Never underestimate the physcolgical component of addiction.
I agree that most if not all addictions have a biological chemical component. Some thing like 70% of alcoholics have wide fluctuations in their blood sugar - most experience low sugars and many recovering alcoholics have chocolate cravings after they stopped drinking although IO do not have any actual figures on that one as it is merely an observation.
It would be better to be able to address biological predispositions before an addiction takes place - information about the biochemistry specific addictions may also one day be useful in increasing the chances of ending harmful addictions.
Hi,
As the ADD father of an ADHD daughter, I'm tickled pink that my daughter recently stopped smoking after 7 years of nicotine stimulation. She did it in part because a close, older friend modeled quiting the weed, and because her doctor had the right injectable meds for her that reduced her cigarette craving. Ultiamtely it also helped that she was able to use her ADD to hyperfocus on the need to stop smoking for health and financial reasons.

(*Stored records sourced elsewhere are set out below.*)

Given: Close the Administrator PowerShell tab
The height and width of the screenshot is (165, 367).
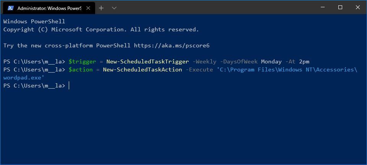Looking at the screenshot, I should [89, 8].
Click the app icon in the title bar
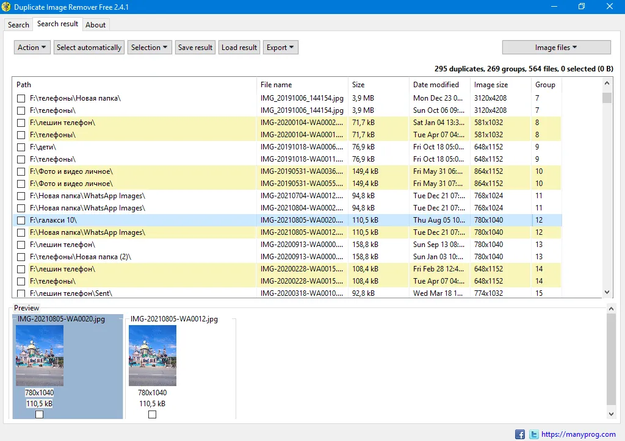This screenshot has width=625, height=441. [7, 7]
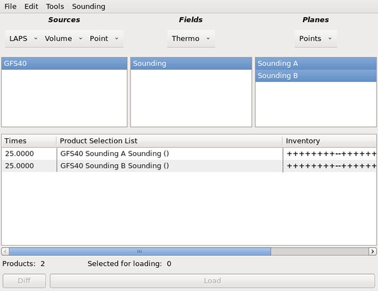Select GFS40 Sounding A product row

coord(189,153)
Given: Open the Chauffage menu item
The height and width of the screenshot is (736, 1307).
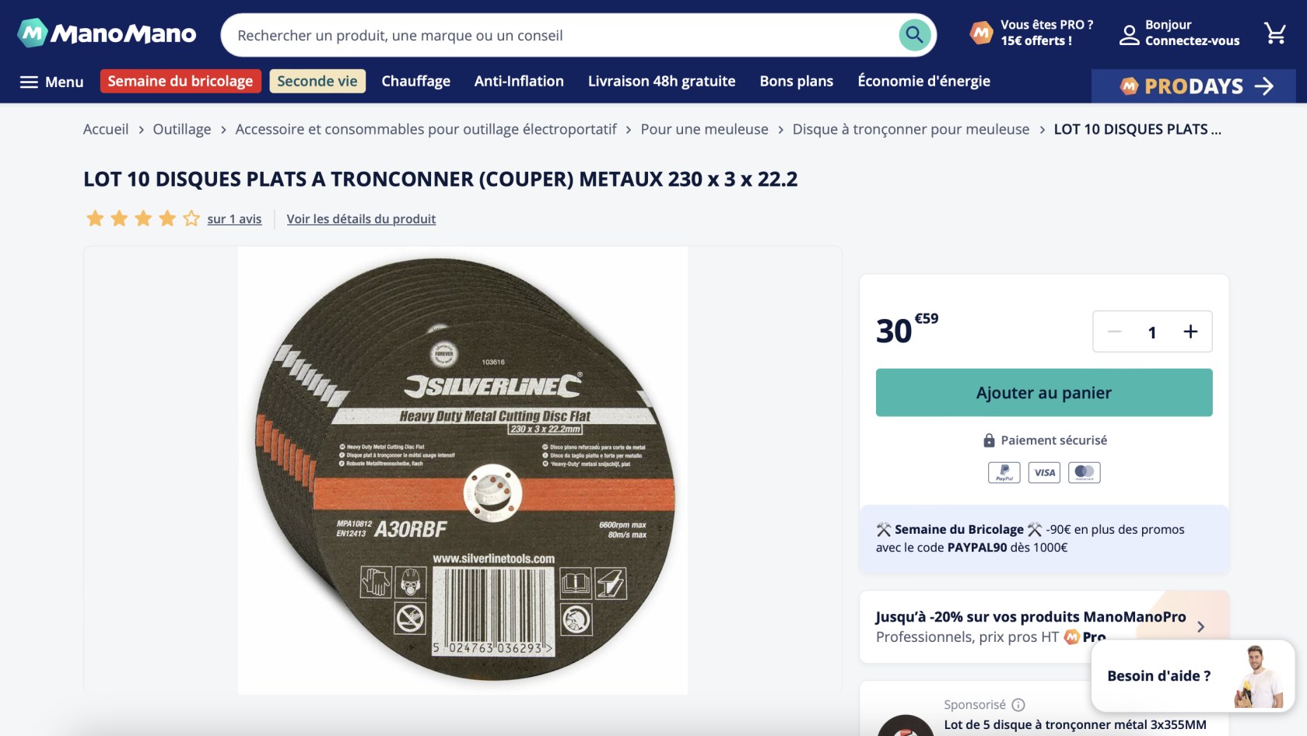Looking at the screenshot, I should [x=415, y=81].
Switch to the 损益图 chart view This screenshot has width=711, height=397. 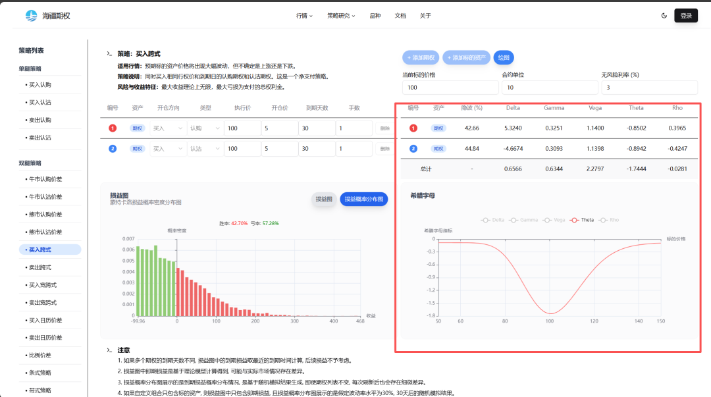click(323, 199)
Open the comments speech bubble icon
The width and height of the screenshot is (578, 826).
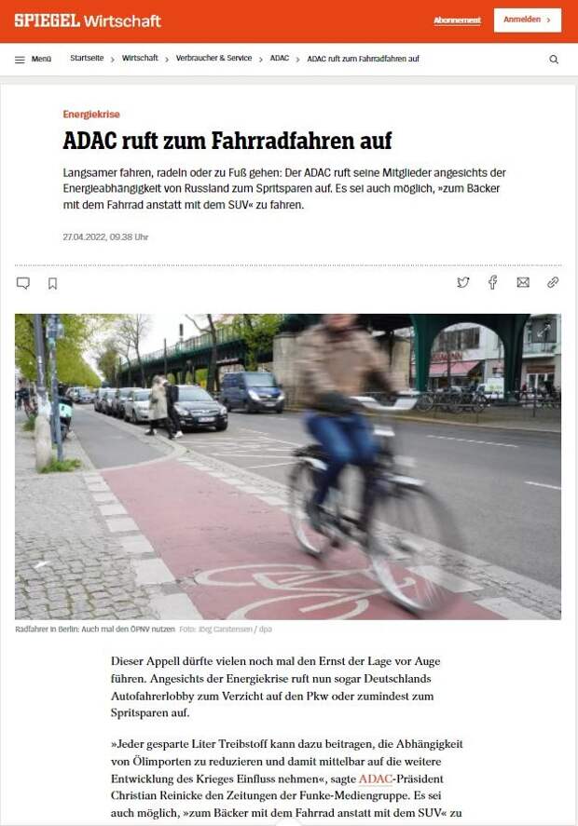point(23,283)
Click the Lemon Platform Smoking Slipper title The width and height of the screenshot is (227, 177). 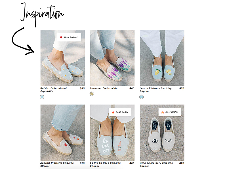point(155,90)
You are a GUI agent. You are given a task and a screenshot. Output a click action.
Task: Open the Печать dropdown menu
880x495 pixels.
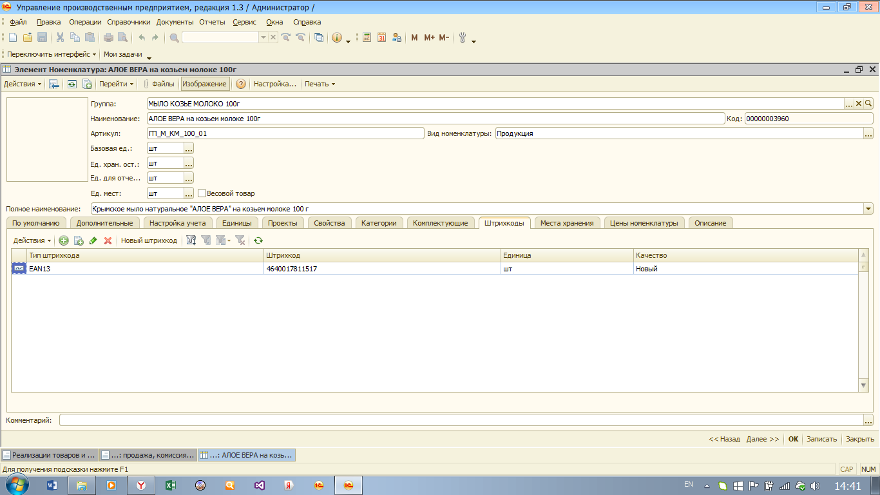click(320, 84)
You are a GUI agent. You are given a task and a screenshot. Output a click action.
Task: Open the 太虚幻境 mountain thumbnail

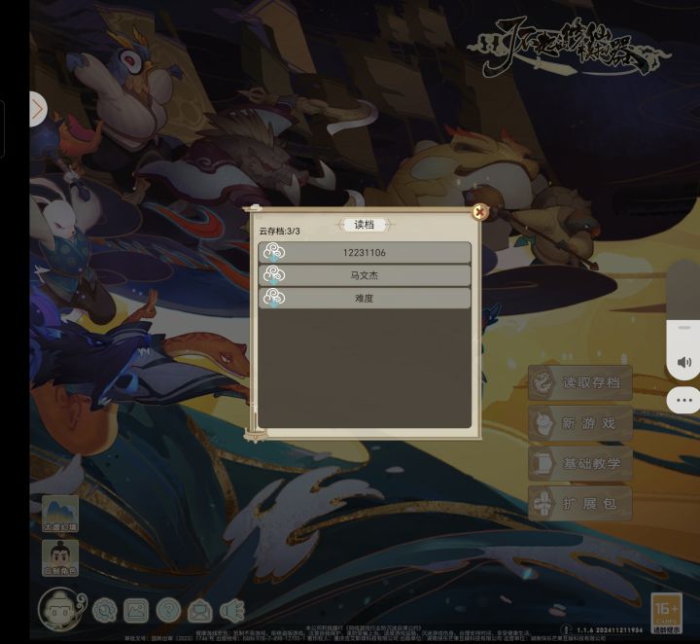point(60,514)
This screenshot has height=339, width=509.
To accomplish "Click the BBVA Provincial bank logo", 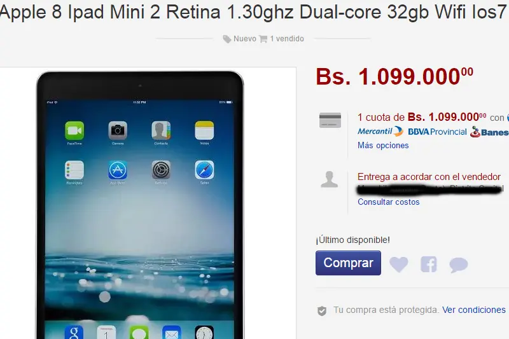I will 437,132.
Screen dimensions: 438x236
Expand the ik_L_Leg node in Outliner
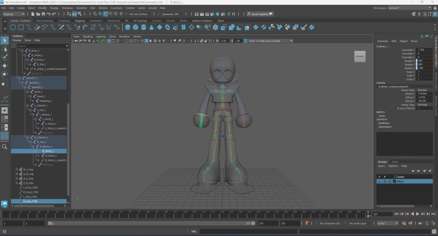[17, 169]
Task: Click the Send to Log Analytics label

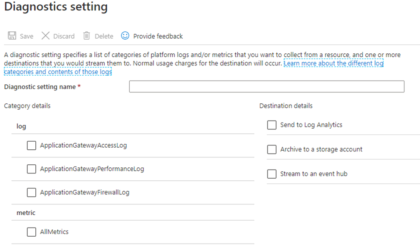Action: point(311,125)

In a word she was self-motivated, not that her mother and I didn't drop small hints; but we certainly weren't unbearable when speaking about our concern for her - and she has asthma to boot!
To reiterate, in some ways ADD kept her smoking - perhaps as you say, due to it being a form of self-medicating. But her ADD had something to do with her capacity to give it up too.
I'd like to think that she also took a cue from me, her "old man." Not that I ever smoked - except for the first and last five cigarettes I was given by a friend's older brother at age 13, when I was a Boy Scout patrol leader! (Really! I was the leader of the pack! ugh!).
Rather, I'd like to think that in quitting her smoking, my daughter took some of her cues from me, as I'm a former prostate cancer patient whoe has begun to conquer my illness and it's treatment side effects, as described in a book I wrote, which she published, called Conquer Prostate Cancer: How Medicine, Faith, Love and Sex Can Renew Your Life (www.ConquerProstateCancer.com).
In a real way my ADD daughter has conquered her desire for smoking. After four months, now, I have a hunch she's conquered it for good!
Now if she'd only go from self-medicating to self-meditating, she'd be so much better!